Joey attached a binder clip to his brown Pendleton button-up. Binder clips are an essential part of his wardrobe, as he uses them to organize pretty much everything. 
What is your response to the stigma that tattoos are “unprofessional?” I view tattoos as timeless. It’s something that humans have always done. It’s a statement of identity to belong with a certain group. If you take that into the workplace, it’s important to recognize that when you have a tattoo, you are identifying yourself as a certain type of person. When you work in some types of jobs — such as a law firm — there’s a certain professionalism to being a lawyer that really goes beyond individualism. If you’re making the decision to get a certain style of tattoo that is unprofessional, then maybe you shouldn’t be pursuing a professional career. I recognize that being tattooed adds that level of identification. I’m not the guy with the hand or the neck tattoo because that guy is identified in a certain way. I can always button my collar and roll down my sleeves. It’s not about being anonymous, it’s about being an average person.
How do your tattoos represent you? There is the idea that your body is your temple and you should not tattoo on it. I am of the opinion that your body is your temple and you can write on it. You can write on the walls of your temple and actually communicate with the world and universe around you.
Joey’s belt buckle is from the 1977 National Rodeo Finals. His great uncle Bob collects buckles from different rodeos and gave this one to him. 
What aspects of your life are reflected in your style? I would say definitely my personal history. Being involved in punk rock and underground music as a kid really shines through.
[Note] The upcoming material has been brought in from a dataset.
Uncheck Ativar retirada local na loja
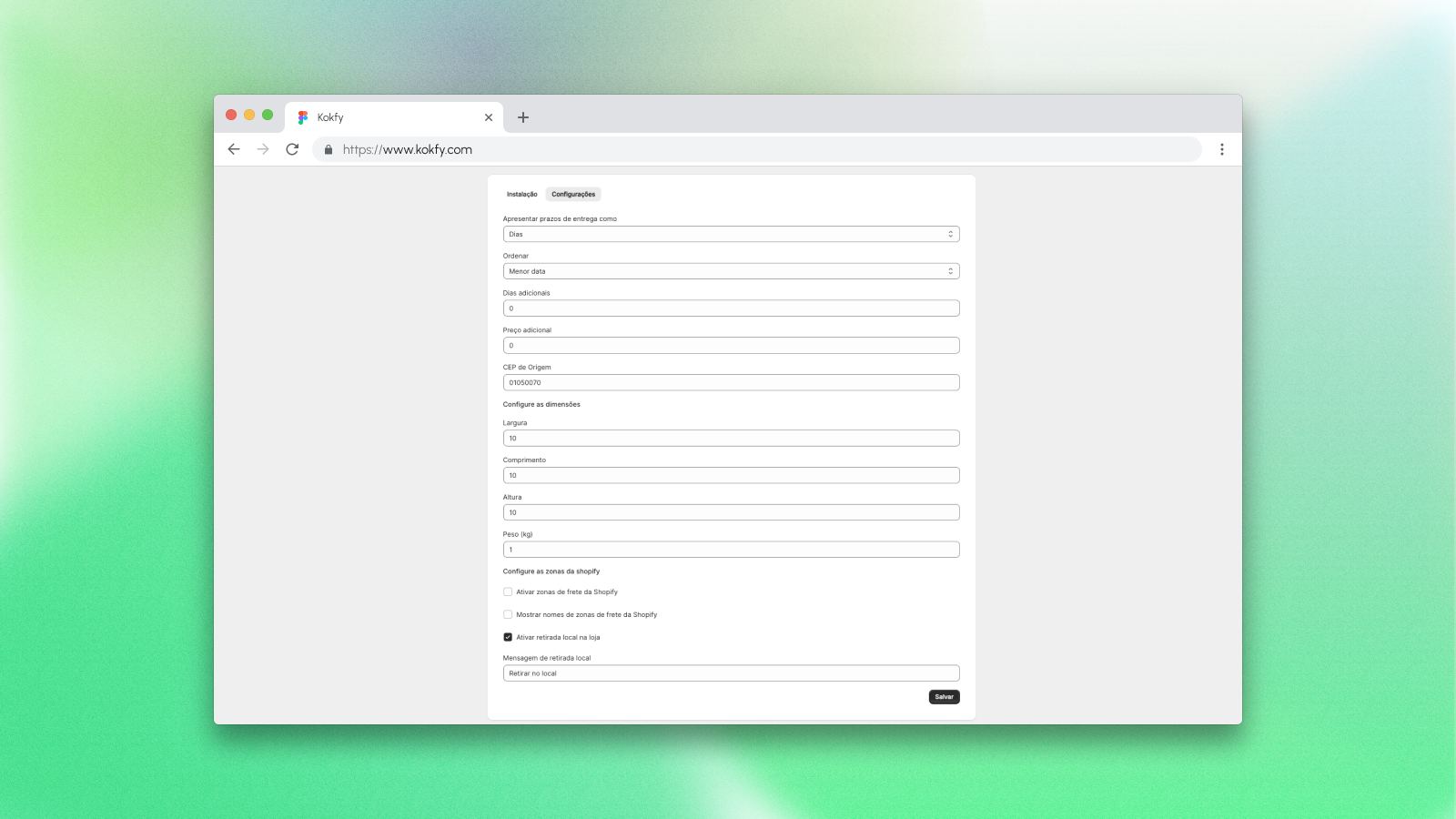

With tattooing, I’ve chosen American traditional style, which I think says a lot about who I am and where I’ve been in life.
How many tattoos do you have? Something like 36? I always wanted at least 30 tattoos. Once I got there, I couldn’t keep count. I sometimes forget about some!
“Hope in Death.”
What inspired your first tattoo? My first tattoo was simply the words “be good.” It was about trying to transcend who I was and become a better person, but almost dictatorially so. It felt more like “do this,” versus my later tattoos which mean “be who you are.” I’ve since gotten it covered up. I got in a lot of trouble as a kid and got kicked out of high school but always had great grades. I got to college, and I really wanted to “straighten out” and be a good person. That is why my first tattoo was “be good.” Kids are kids. Kids will do what they do. All of that is benign and not representative of who I am today. That’s why I covered up my first tattoo.
Do you have a favorite tattoo? If so, which one? My favorite tattoo is the small dot on my arm from my Lolo, my recently deceased grandfather. He gave me this dot. When I heard he was diagnosed with cancer, I flew to visit him and brought tattoo needles with me. I sat with my Lolo and said, “You’ve seen me in my ups and downs, and I know you don’t agree with my tattoos, but I was wondering if you’d give me a tattoo.” His response was, “You know what? Why the hell not!”
Making to-do lists and staying organized are crucial parts of Joey’s day. His wallet is simply a giant binder clip. 
What developed your interest in your major? It was the idea that business can be a force for positive change. We always characterize business as being self-serving — and it is. We characterize business as being destructive — and it is. But, if we change the lens of how an economy functions or how resources function or what the actual value of certain things are (forest products, fossil fuels, water, etc.), then we can approach some type of ecological balance that will actively heal the damage we’ve done to the earth.